Reading text:
## START

Africa’s food security future is bleak and yet the continent has many more mouths to feed today than it did several years ago.

With more people moving into the towns and cities and vagaries of weather staring at the over 1.2 billion people in Africa, the continent will increasingly find it difficult to feed all of them.

However, amid these adversities, innovations such as vertical farming, a soil-less farming practice that involves use of space rather than land may hold the key to improving the region’s food security prospects.

According to Mrs Josephine Favre, the president of the Africa Association for Vertical Farming (AAVF), the continent can feed itself by exploring sustainable practices such as vertical farming.

“What one needs is space, whether on rooftops or in the backyard or balcony,” she said during the launch of the organisation in Kenya recently.

“We want to create awareness and educate people on the use of such technologies,” added the Tanzanian-born innovator, whose family relocated to Switzerland when she was young, and who still remembers only too well what it means to go hungry.

## END

Dataset rows:

## START

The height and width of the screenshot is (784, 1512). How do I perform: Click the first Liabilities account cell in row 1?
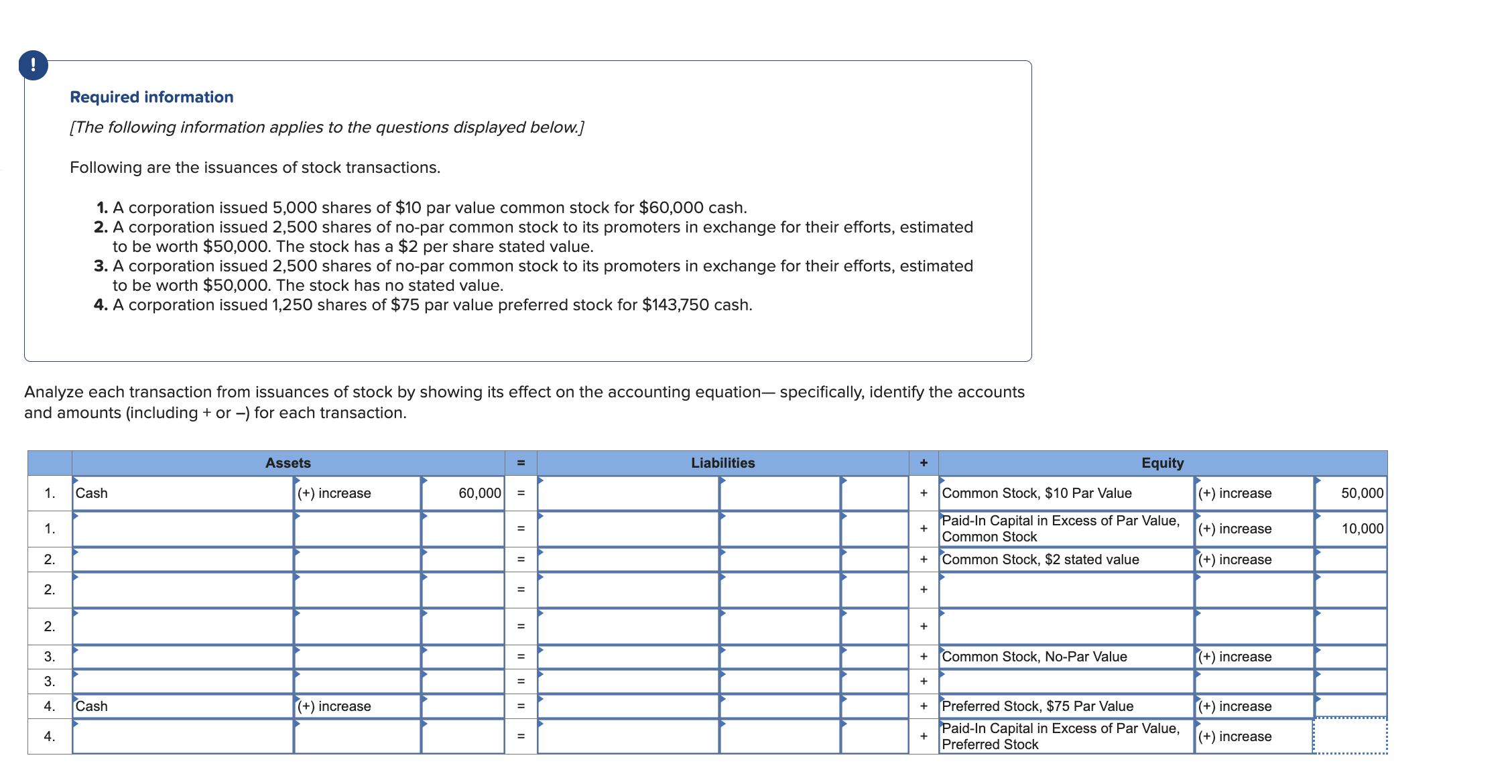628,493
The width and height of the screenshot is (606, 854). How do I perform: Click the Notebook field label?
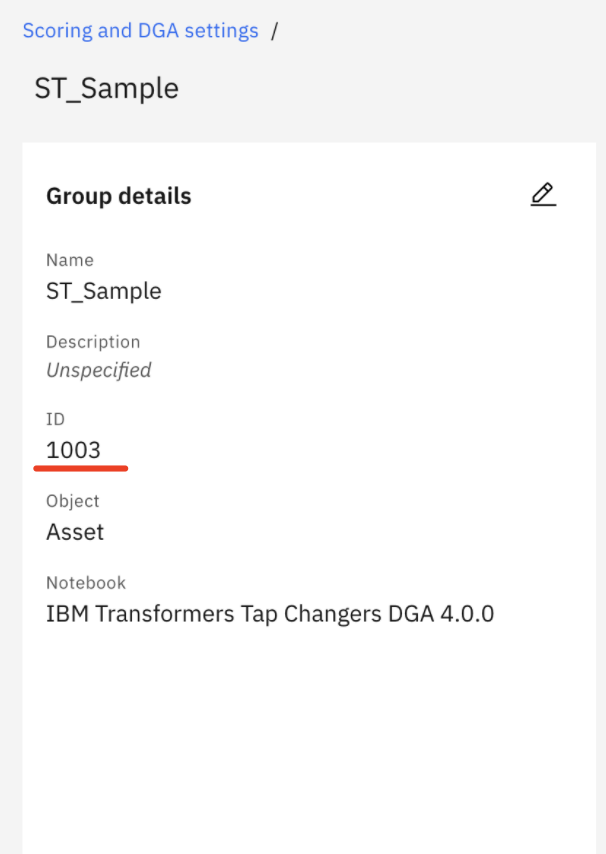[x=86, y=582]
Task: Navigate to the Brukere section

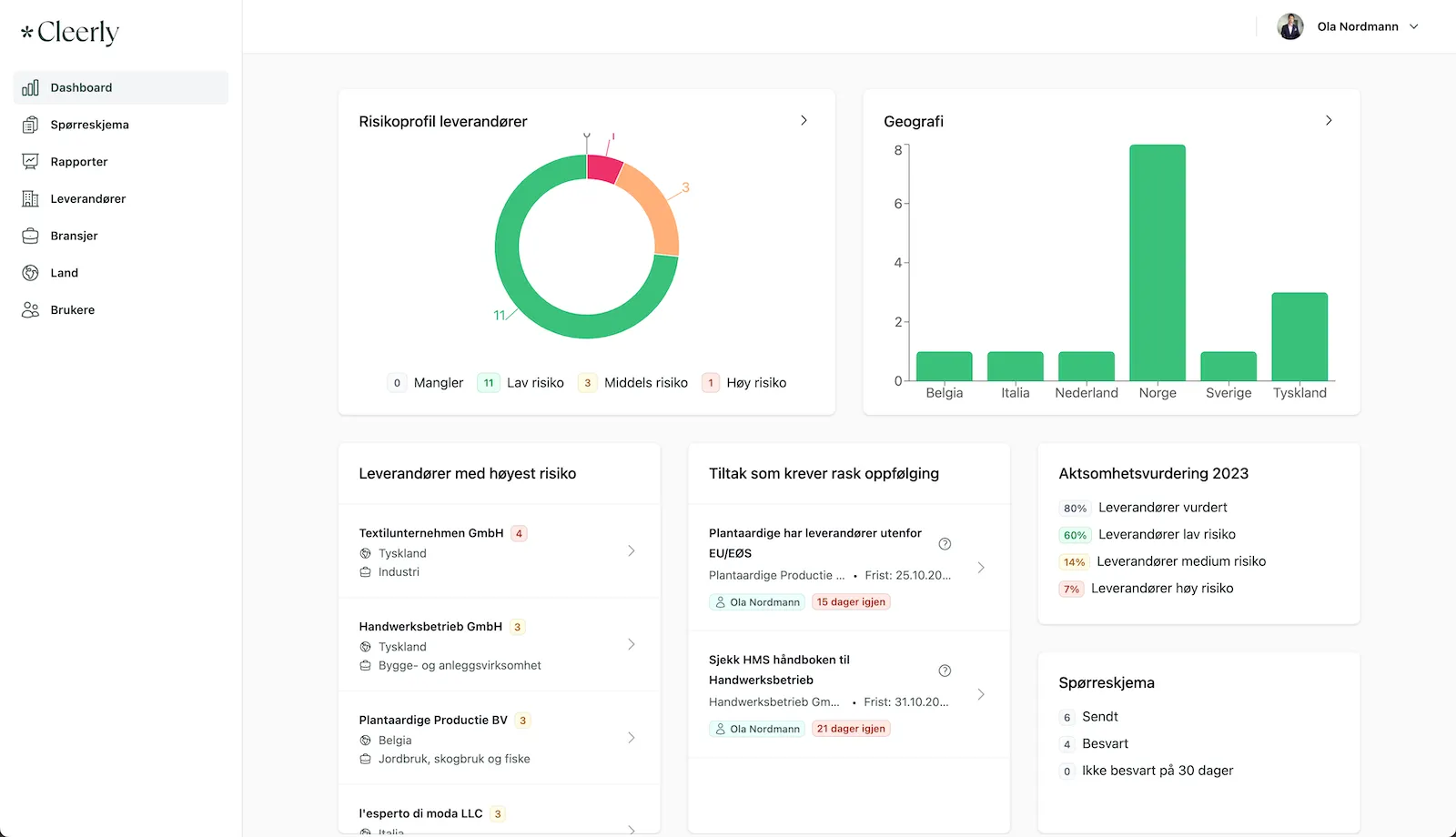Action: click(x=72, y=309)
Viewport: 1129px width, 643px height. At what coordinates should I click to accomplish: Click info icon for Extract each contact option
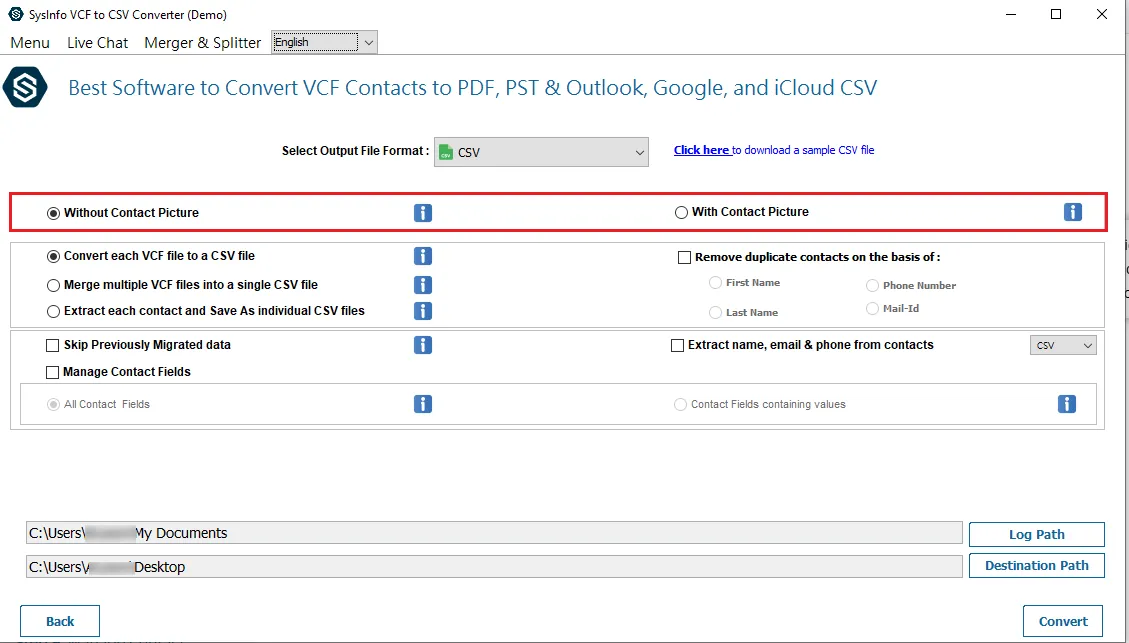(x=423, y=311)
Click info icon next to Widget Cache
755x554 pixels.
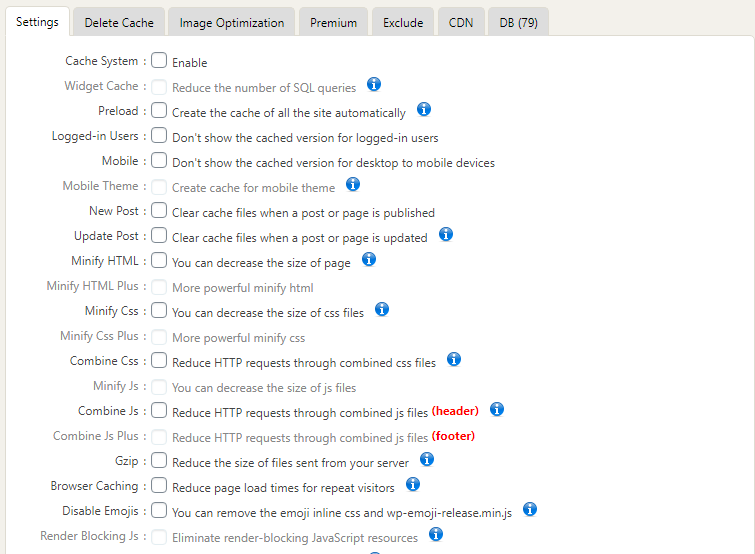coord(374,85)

## END
## START

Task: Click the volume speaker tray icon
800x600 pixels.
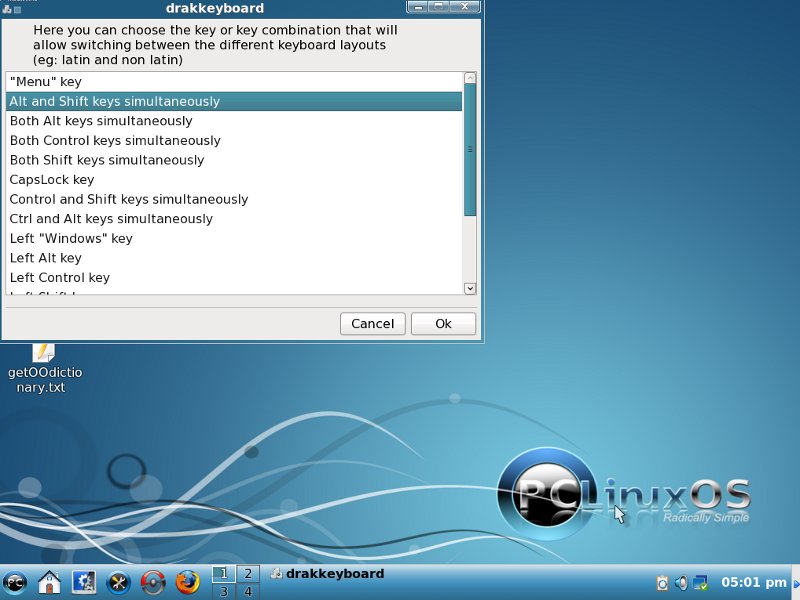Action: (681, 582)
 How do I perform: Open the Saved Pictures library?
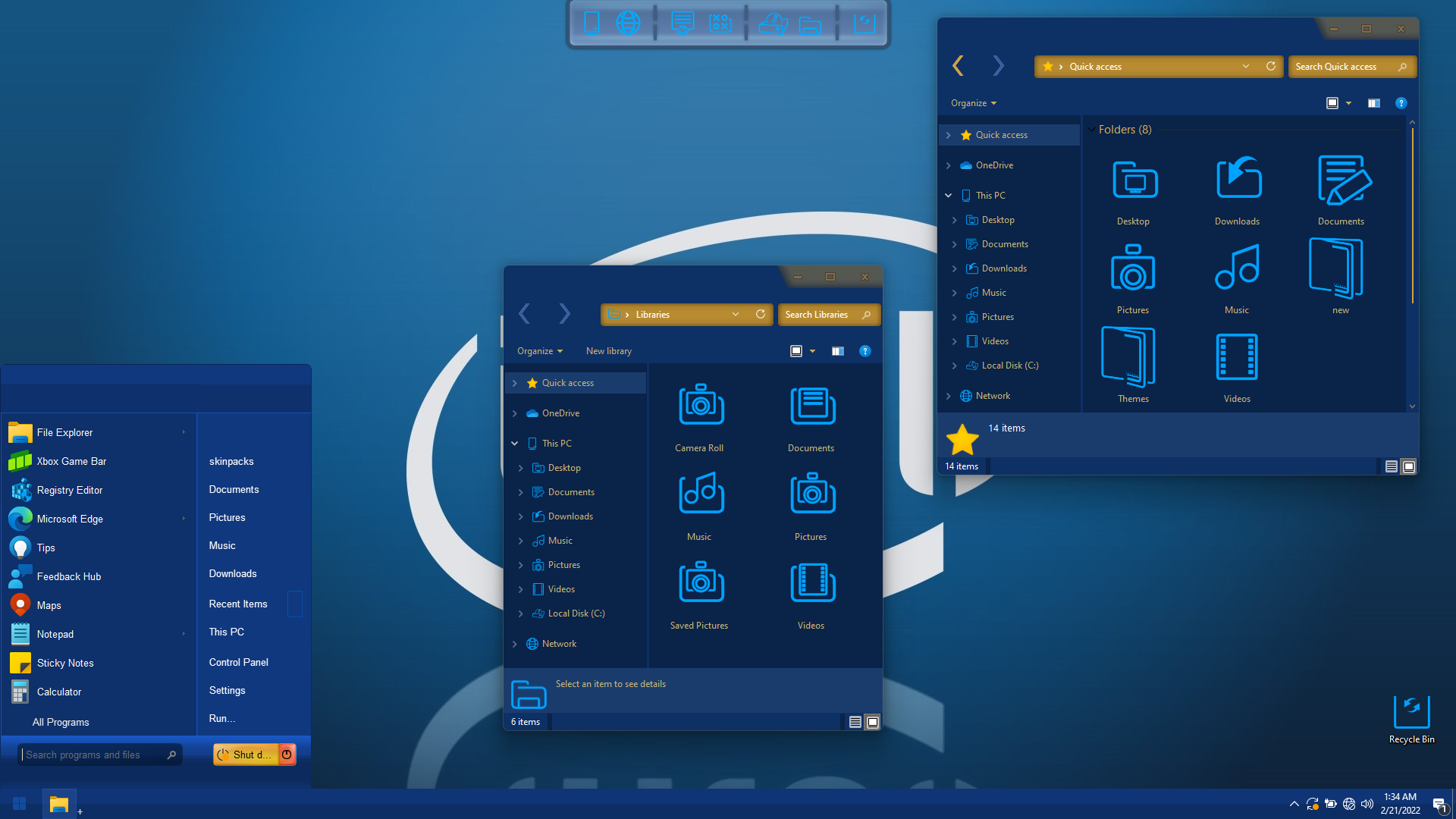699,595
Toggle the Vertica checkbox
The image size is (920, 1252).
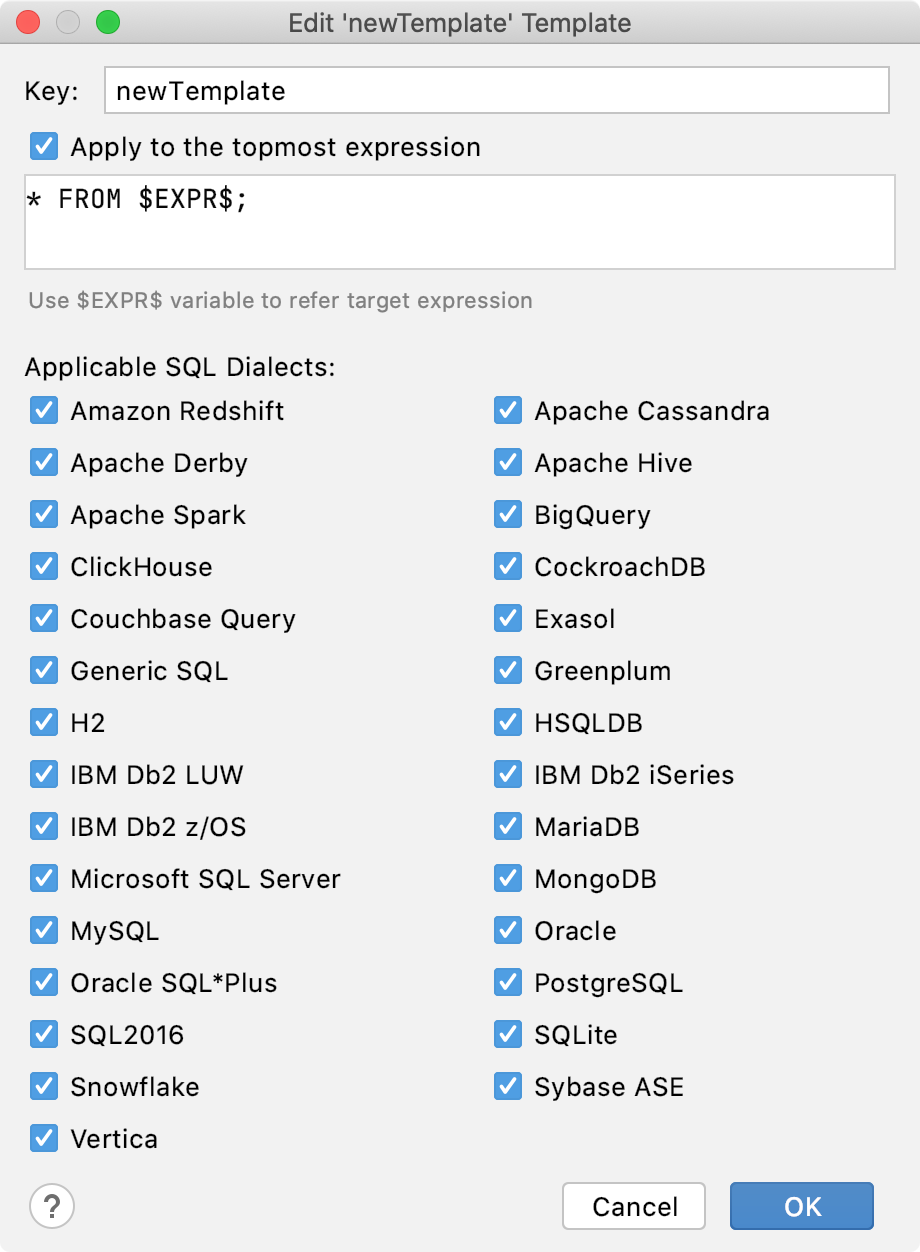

## END
## START

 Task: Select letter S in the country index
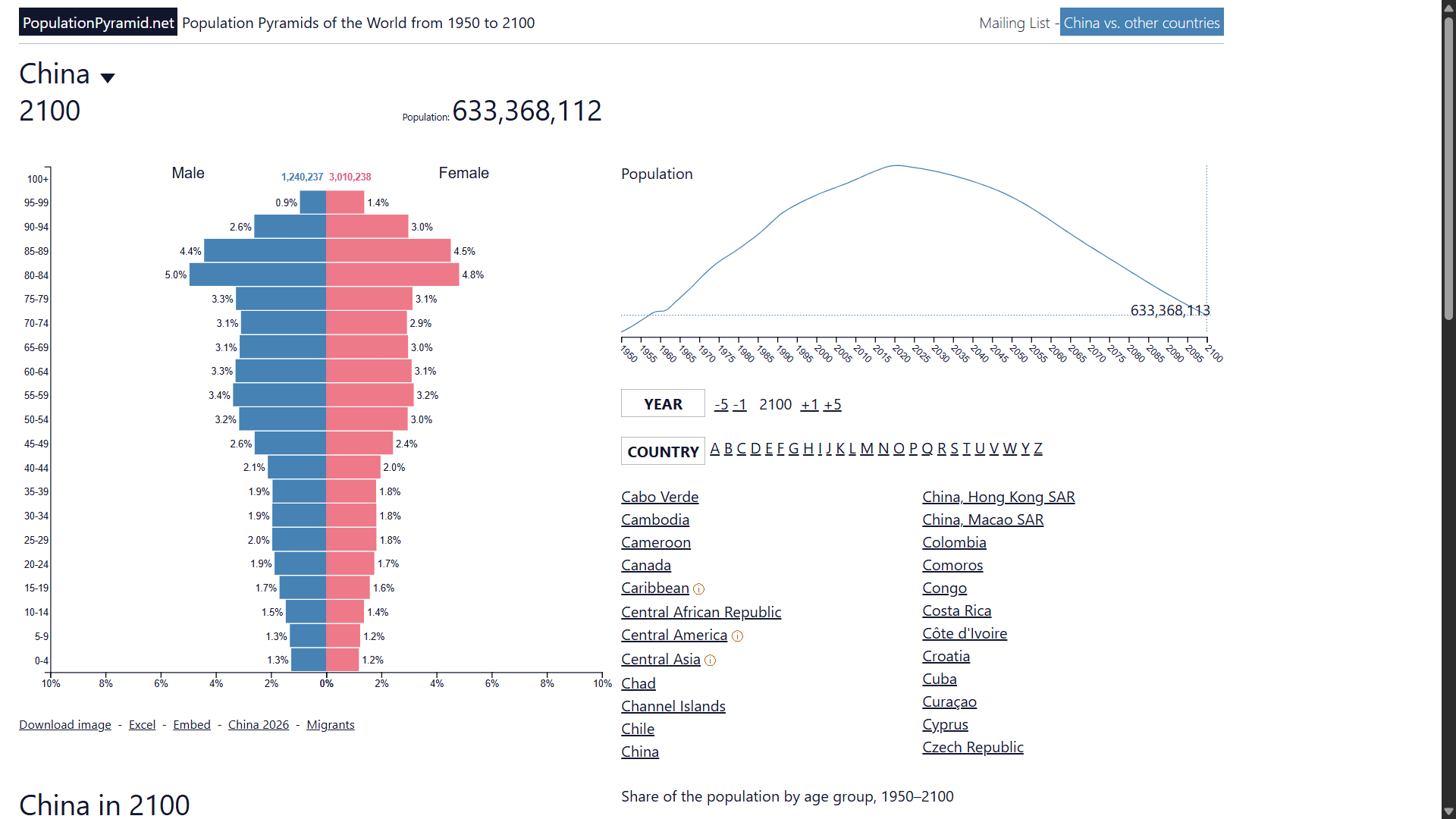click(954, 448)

## END

Problems:
1. In the article on vertical farming, what are the answers to these questions?
(a) How many people live in Africa?
(b) Who is the president of the Africa Association for Vertical Farming?
(c) In which country was the organisation launched?
2. Can you rewrite the paragraph of the article on vertical farming that begins "However, amid these adversities" in one shorter sentence, keeping its main facts?
3. Summarize the article on vertical farming in two sentences.

The results:
1.
(a) Over 1.2 billion.
(b) Mrs Josephine Favre.
(c) Kenya.

2. Despite these adversities, vertical farming, a soil-less practice that uses space rather than land, may be key to improving the region's food security prospects.

3. Africa, home to over 1.2 billion people, faces a bleak food security future as more people move to towns and cities and erratic weather makes feeding them increasingly difficult. At the launch of the Africa Association for Vertical Farming in Kenya, its president, Josephine Favre, said the continent can feed itself through sustainable practices such as vertical farming, a soil-less method that needs only space such as rooftops, backyards or balconies.